• **Task description**: Quote the part of the letter below that falls between "Your Middle Son" and "least I hope so.", inclusive, word for word.

You could’ve done the work, Mom—used the courage and the toughness it took to survive all those wounds to embrace and rise above the scars they left behind to “show them who was the boss around here,” rather than always trying to show us. You could’ve run towards, rather than away from, the voids in your soul and filled them with so many things other than Scotch (the pursuit of your dreams, encouraging and inspiring us to reach for ours, real hugs, genuine smiles, service to others) and, in the process, set an example for us—taught us that brokenness is only the beginning, the cocoon in which true beauty resides and, if we will allow it, from which it ultimately emerges.

I still wonder why you never took that step, why you never even admitted you had a problem, let alone asked for help and support in battling alcoholism—help and support I’m certain Dad would unhesitatingly have provided if given the chance and the prospect of regaining his wife/life? But most of all, I wonder why, long after you could see the debris field left in the wake of it all, you never once said you were sorry. I gave you every chance to at least do that, right up to your last breath, and all you did was leave me wondering (still): Why couldn’t you see that you were important enough? Why weren’t we important enough? Why wasn’t I important enough?

Your Middle Son

P.S. It took me awhile to fill in the gaps, and truth be told, I still have a ways to go, a few wounds of my own to patch up, lots more to learn where empathy and vulnerability are concerned. But all things considered, I think you’d be (mostly) proud of the man I became—at least I hope so.

• **Recorded information**:
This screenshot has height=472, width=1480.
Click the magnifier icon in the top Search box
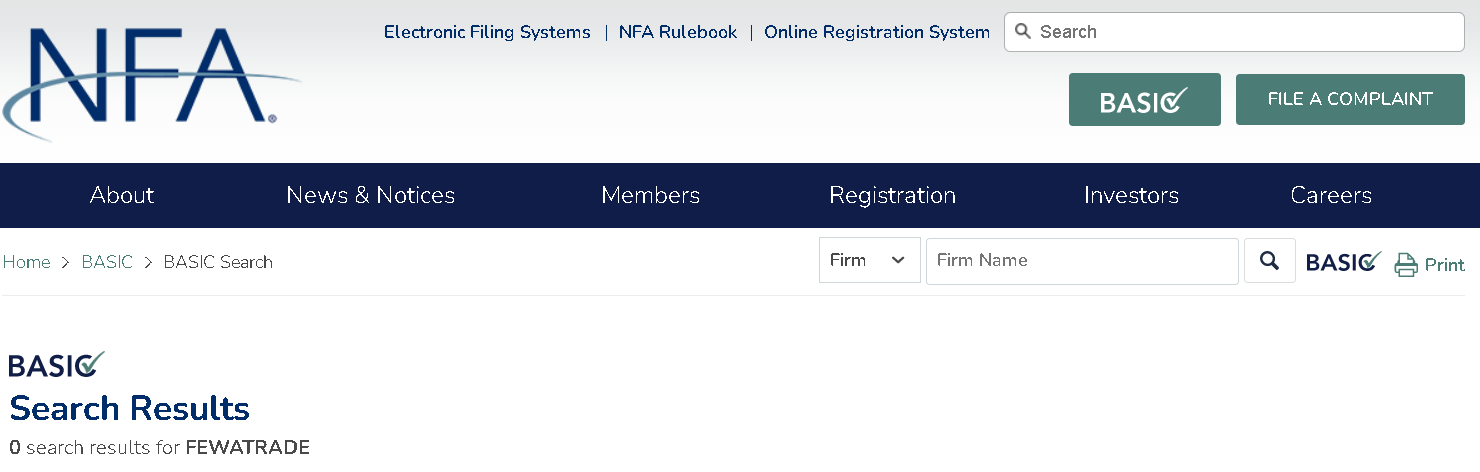[1022, 31]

• **Response below**:
Your Middle Son

P.S. It took me awhile to fill in the gaps, and truth be told, I still have a ways to go, a few wounds of my own to patch up, lots more to learn where empathy and vulnerability are concerned. But all things considered, I think you’d be (mostly) proud of the man I became—at least I hope so.